__EXERCISE INSTRUCTIONS__. Restate word for word each line from the one containing "Where should I" through the end of the material, and nothing more. Drop every picture.

__EXERCISE INPUT__.
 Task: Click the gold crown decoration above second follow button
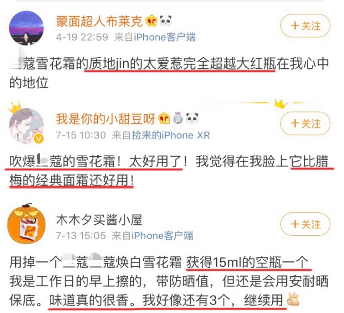pyautogui.click(x=281, y=104)
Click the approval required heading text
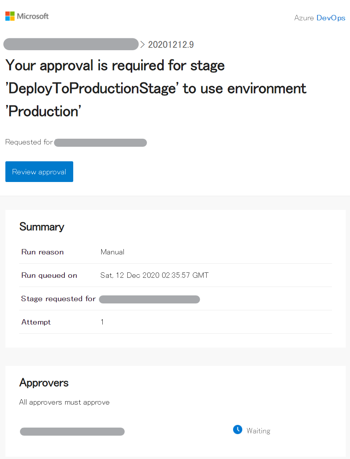This screenshot has height=459, width=350. [x=156, y=89]
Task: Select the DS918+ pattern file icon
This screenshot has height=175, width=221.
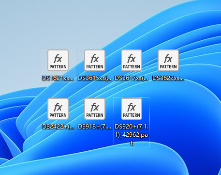Action: point(95,109)
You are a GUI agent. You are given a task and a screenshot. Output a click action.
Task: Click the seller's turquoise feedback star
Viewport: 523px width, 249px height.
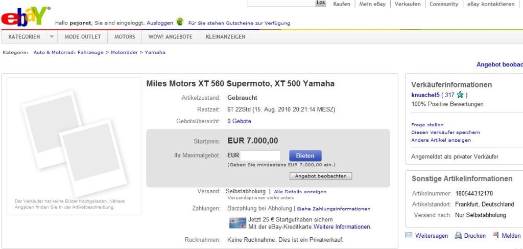click(x=460, y=95)
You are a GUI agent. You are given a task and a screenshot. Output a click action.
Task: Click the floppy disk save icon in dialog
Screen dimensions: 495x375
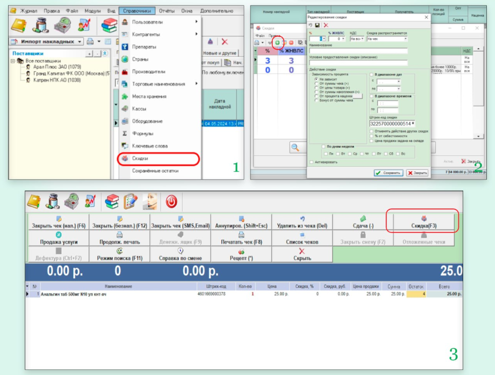(x=317, y=25)
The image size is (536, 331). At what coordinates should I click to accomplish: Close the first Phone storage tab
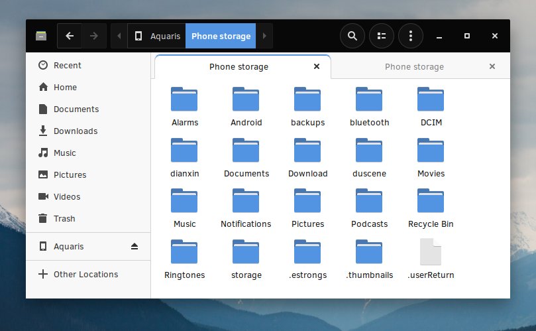pos(317,67)
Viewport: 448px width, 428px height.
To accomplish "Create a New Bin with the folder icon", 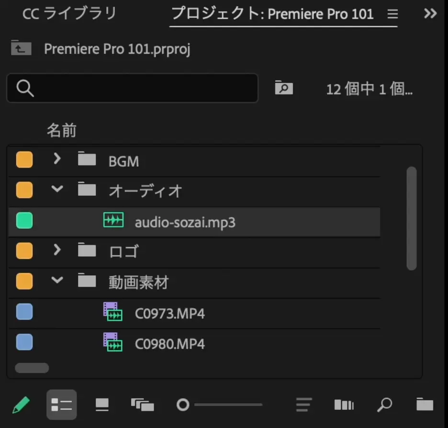I will [x=424, y=405].
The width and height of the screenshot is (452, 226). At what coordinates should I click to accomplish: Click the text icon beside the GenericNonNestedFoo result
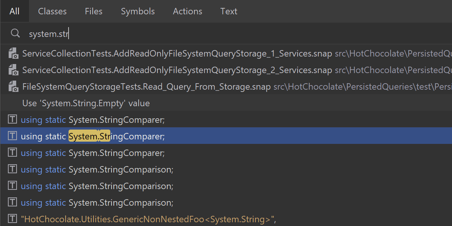point(12,218)
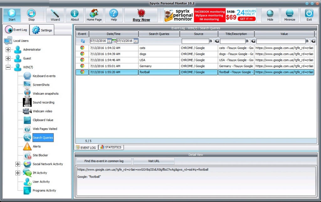Viewport: 321px width, 202px height.
Task: Expand the Administrator user node
Action: click(8, 50)
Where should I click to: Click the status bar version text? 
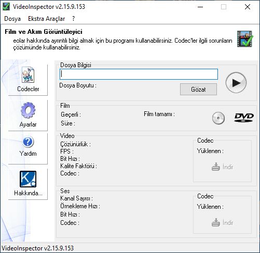(x=37, y=248)
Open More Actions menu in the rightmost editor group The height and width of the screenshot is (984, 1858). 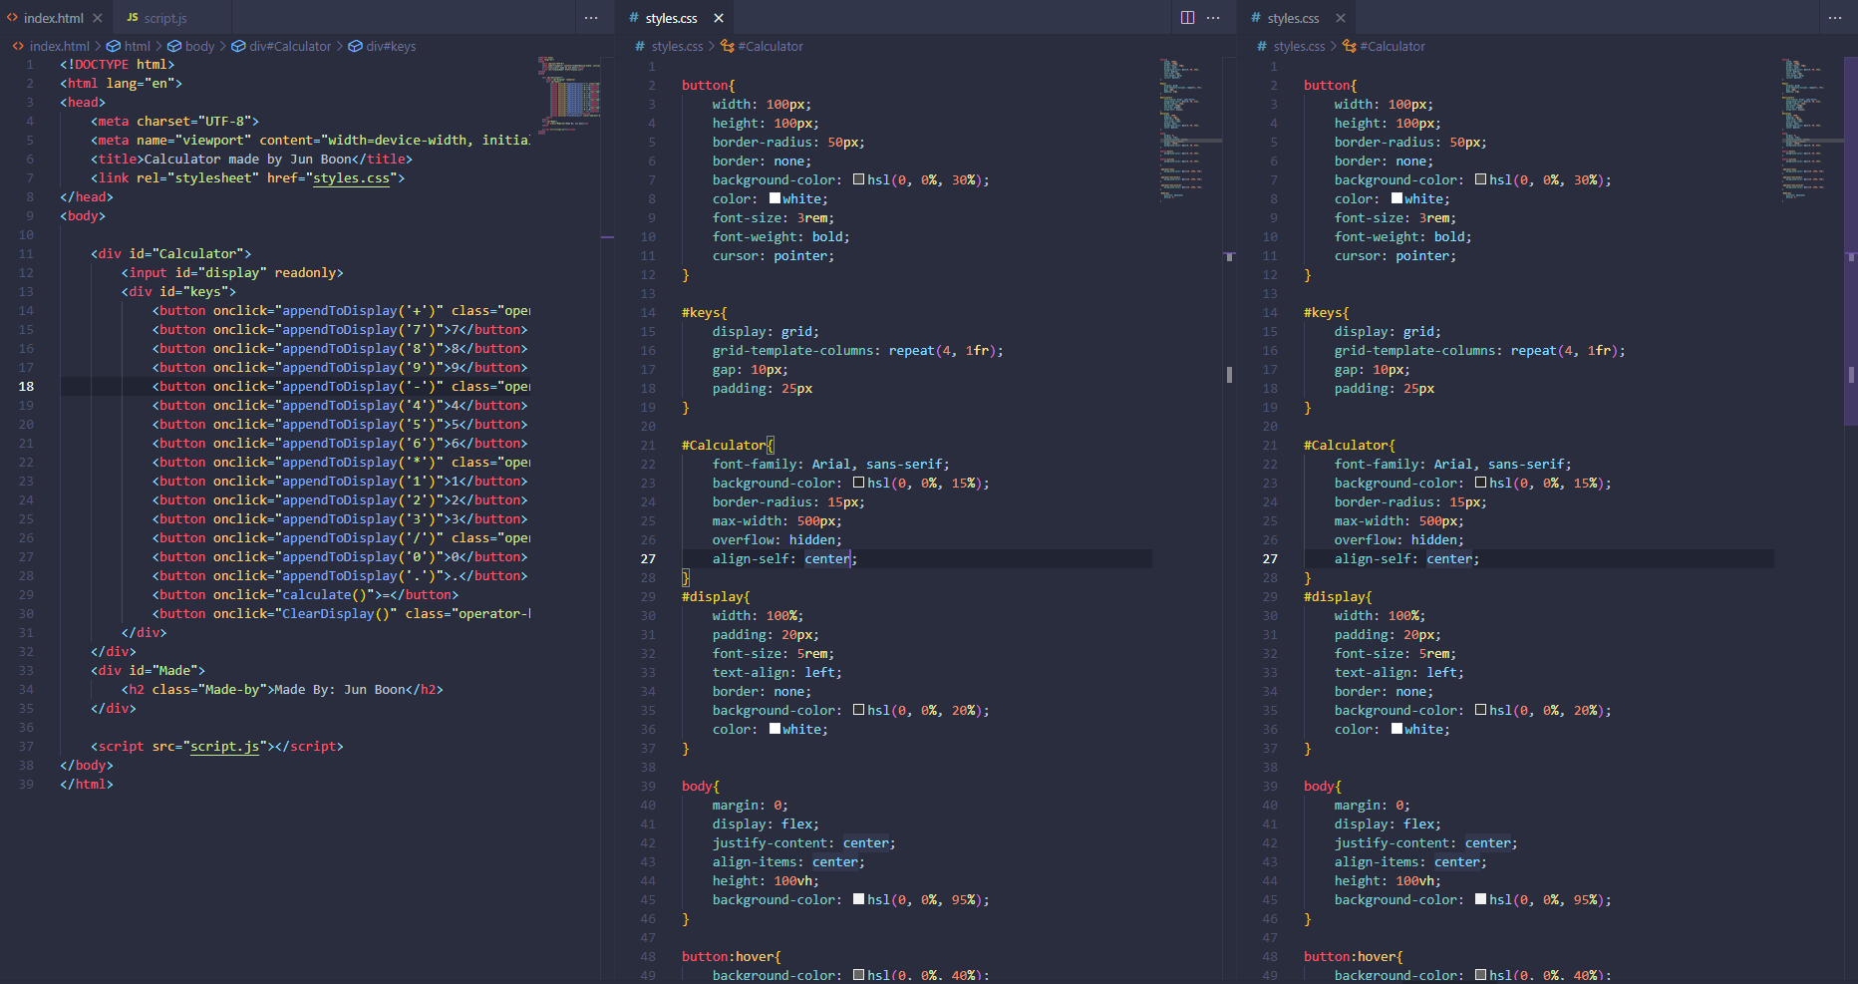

__WRITTEN ANSWER__.
Where should I click to: Click the status bar version text? 
(x=37, y=248)
Open More Actions menu in the rightmost editor group The height and width of the screenshot is (984, 1858). 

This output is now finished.